Llevamos apenas cuatro días del nuevo año, par y bisiesto, y soy optimista. Han ocurrido cosas para no serlo, pero estoy decidida a ver el lado bueno de las cosas o, al menos, intentarlo. No significa que vaya a poner el filtro rosa a la vida, sino que, simplemente, voy a procurar extraer la parte positiva de lo que ocurra, aunque solo sea para fastidiar a los que se empeñan en embadurnarlo todo con demagogia, agresividad y patrañas.

Lo sucedido en Nochevieja en la calle Ferraz de Madrid, por ejemplo, merecería todo tipo de críticas y condenas por parte de todos: partidos políticos, medios de comunicación y sociedad en general. Es intolerable la tibieza cuando hablamos de apalear en la vía pública un muñeco que aparenta ser el presidente del Gobierno. Es indiferente el nombre de la persona que ocupe el cargo y no cabe excepción alguna en un Estado de Derecho. Resulta aún más llamativo que quienes jalean semejantes actitudes entre la ciudadanía reclamen después castigo para los que arremeten contra el jefe del Estado o prenden una fotografía o bandera. El mismo simbolismo tienen todos. A la indignación inicial he decidido sustituirla por la satisfacción de comprobar que esos ejercicios de incivismo y violencia pierden protagonismo con los días. El espacio que antes ocupaban en televisiones, radios y periódicos o, incluso, en la barra del bar, dejan paso a los Reyes Magos, la princesa Leonor o el fútbol. Pierde peso el Falcon, «que te vote Txapote» y «me gusta la fruta». Todo vuelve a la normalidad.
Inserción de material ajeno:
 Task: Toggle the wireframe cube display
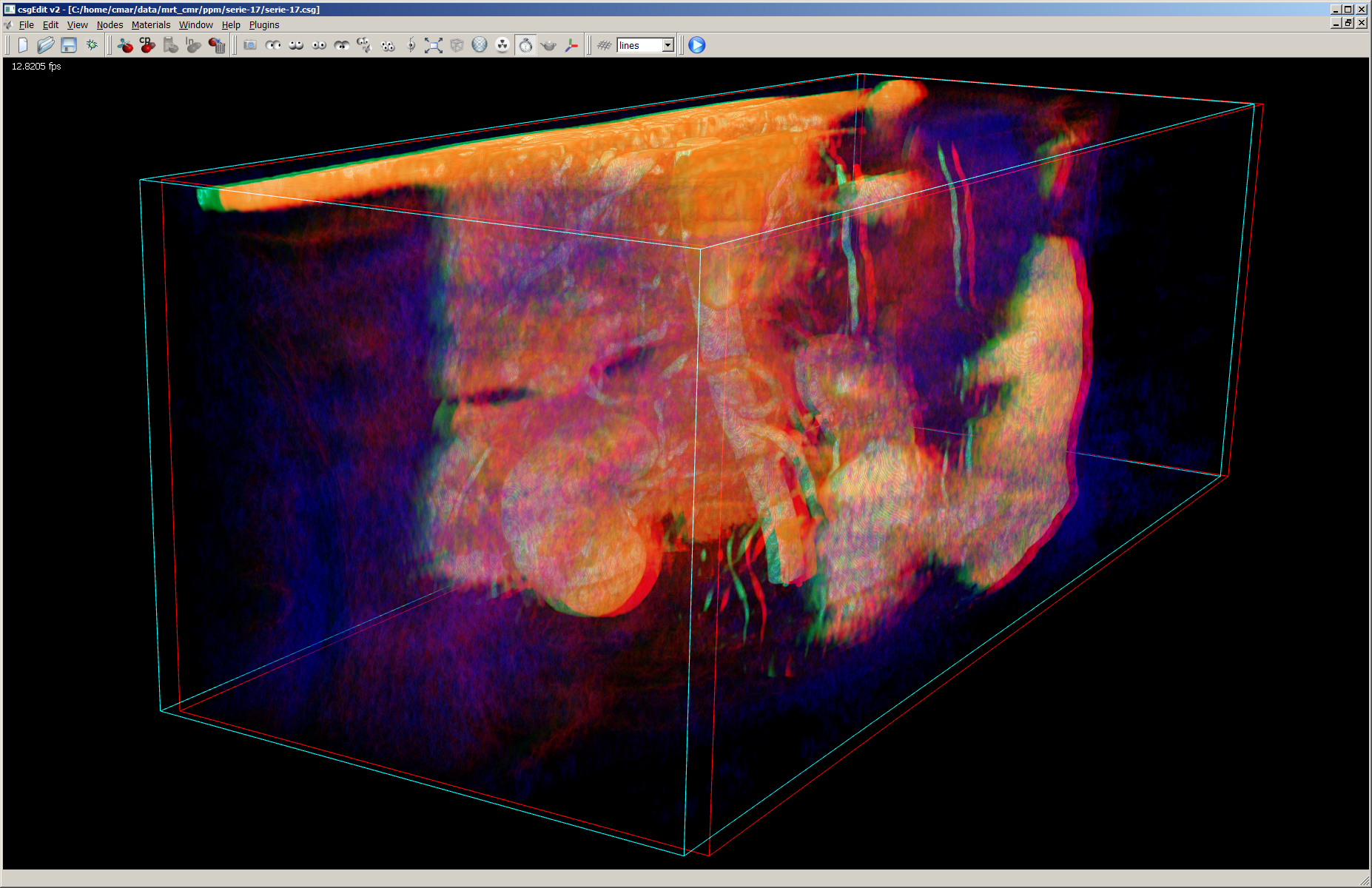point(457,45)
Igualmente prefiero pensar que los anhelos de la izquierda por dividirse acabarán desdibujándose en un tablero político cada vez más dividido, pero tendente a la polarización. Las peleas por quién es más progresista, feminista o ecologista acabarán enseñándoles, una vez más, que la historia no se hace discutiendo sino cediendo. Esta máxima, en realidad, sigue siendo una entelequia, salvo para algunos partidos territoriales que sí han entendido de qué va España.

El ataque indiscriminado de ciertos flancos políticos a las decisiones de un gobierno salido de las urnas y cocinado a fuego lento entre Bruselas, Barcelona, Bilbao y Madrid también se diluye. Por más frases huecas y populistas que se pronuncien y por más veces que se repitan, no acaban siendo verdad. Una mentira repetida mil veces no se convierte en verdad, como decía Göbbels. La emoción puede ganar terreno en un momento dado a la razón, pero cuando se trata de tomar decisiones importantes los ciudadanos solemos vestirnos con el traje del sentido común. Aunque nos dejemos arrastrar hacia mensajes facilones, luego nos resistimos a quedarnos en la superficie. Voy a ser optimista. Razones, de momento, tengo.